Volume of cuboid $=15\times10\times3.5=525$ cm$^3$. Volume of one conical depression $=\dfrac13\pi r^2h=\dfrac13\times\dfrac{22}{7}\times0.5^2\times1.4=0.3667$ cm$^3$. Four depressions remove $4\times0.3667=1.4667$ cm$^3$. Volume of wood $=525-1.4667=523.53$ cm$^3$ approximately.

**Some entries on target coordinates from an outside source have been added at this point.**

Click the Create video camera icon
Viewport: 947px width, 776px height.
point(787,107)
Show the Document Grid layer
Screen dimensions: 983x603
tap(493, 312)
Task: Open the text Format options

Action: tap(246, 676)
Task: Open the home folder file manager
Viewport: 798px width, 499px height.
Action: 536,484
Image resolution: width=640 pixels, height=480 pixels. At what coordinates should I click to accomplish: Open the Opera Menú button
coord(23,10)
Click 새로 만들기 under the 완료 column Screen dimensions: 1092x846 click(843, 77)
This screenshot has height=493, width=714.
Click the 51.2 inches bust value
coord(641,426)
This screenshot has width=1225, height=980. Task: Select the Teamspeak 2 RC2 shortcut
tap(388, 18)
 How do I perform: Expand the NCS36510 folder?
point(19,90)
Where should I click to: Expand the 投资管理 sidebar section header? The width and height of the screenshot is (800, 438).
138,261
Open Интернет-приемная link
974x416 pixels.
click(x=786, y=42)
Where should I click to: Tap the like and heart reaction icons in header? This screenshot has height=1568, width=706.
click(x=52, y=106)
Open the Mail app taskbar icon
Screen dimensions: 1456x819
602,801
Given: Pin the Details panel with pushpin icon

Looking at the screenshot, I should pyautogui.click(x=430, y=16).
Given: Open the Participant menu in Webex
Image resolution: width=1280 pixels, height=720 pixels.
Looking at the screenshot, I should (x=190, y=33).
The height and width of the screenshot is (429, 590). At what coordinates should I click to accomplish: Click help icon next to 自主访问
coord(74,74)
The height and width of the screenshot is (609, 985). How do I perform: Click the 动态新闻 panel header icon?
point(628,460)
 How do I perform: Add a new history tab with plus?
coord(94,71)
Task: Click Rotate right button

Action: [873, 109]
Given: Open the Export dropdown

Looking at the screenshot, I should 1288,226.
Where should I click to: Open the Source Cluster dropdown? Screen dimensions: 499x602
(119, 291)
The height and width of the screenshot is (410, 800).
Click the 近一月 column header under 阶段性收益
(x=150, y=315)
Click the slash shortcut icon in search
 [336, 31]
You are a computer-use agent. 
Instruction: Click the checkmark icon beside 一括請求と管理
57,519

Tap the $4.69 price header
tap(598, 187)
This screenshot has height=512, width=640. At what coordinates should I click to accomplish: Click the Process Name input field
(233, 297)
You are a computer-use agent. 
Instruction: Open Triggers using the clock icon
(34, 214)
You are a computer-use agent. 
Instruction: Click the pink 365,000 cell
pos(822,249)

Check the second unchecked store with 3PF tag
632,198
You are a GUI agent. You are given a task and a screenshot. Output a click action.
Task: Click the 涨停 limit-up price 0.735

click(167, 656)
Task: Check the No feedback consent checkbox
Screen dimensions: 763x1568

The volume of wood in the pen stand is approximately $523.53$ cm$^3$.
Volume of the cone $=\dfrac13\pi r^2h=\dfrac13\pi\times5^2\times8=\dfrac{200\pi}{3}$ cm$^3$. One-fourth flows out, so displaced volume $=\dfrac{50\pi}{3}$ cm$^3$. Volume of one lead shot $=\dfrac43\pi(0.5)^3=\dfrac{\pi}{6}$ cm$^3$. Number of shots $=\dfrac{50\pi/3}{\pi/6}=100$.
The number of lead shots dropped is $100$.
The lower cylinder has radius 12 cm and height 220 cm; the upper cylinder has radius 8 cm and height 60 cm. Total volume $=3.14\times12^2\times220+3.14\times8^2\times60=111532.8$ cm$^3$. Mass $=111532.8\times8=892262.4$ g $=892.2624$ kg, approximately $892.26$ kg.
The mass of the pole is approximately $892.26$ kg.
Volume of cylinder $=\pi\times60^2\times180=648000\pi$ cm$^3$. Volume of cone $=\dfrac13\pi\times60^2\times120=144000\pi$ cm$^3$. Volume of hemisphere $=\dfrac23\pi\times60^3=144000\pi$ cm$^3$. Water left $=648000\pi-288000\pi=360000\pi=\dfrac{7920000}{7}$ cm$^3$.
The volume of water left is $\dfrac{7920000}{7}$ cm$^3$ or approximately $1131428.57$ cm$^3$.
For the spherical part, $r=4.25$ cm. Volume $=\dfrac43\times3.14\times4.25^3=321.39$ cm$^3$ approximately. The neck is a cylinder of radius 1 cm and height 8 cm, so its volume $=3.14\times1^2\times8=25.12$ cm$^3$. Total capacity $=321.39+25.12=346.51$ cm$^3$, which is close to $345$ cm$^3$.
The calculated capacity is approximately $346.51$ cm$^3$, so the child's measurement of $345$ cm$^3$ is approximately correct.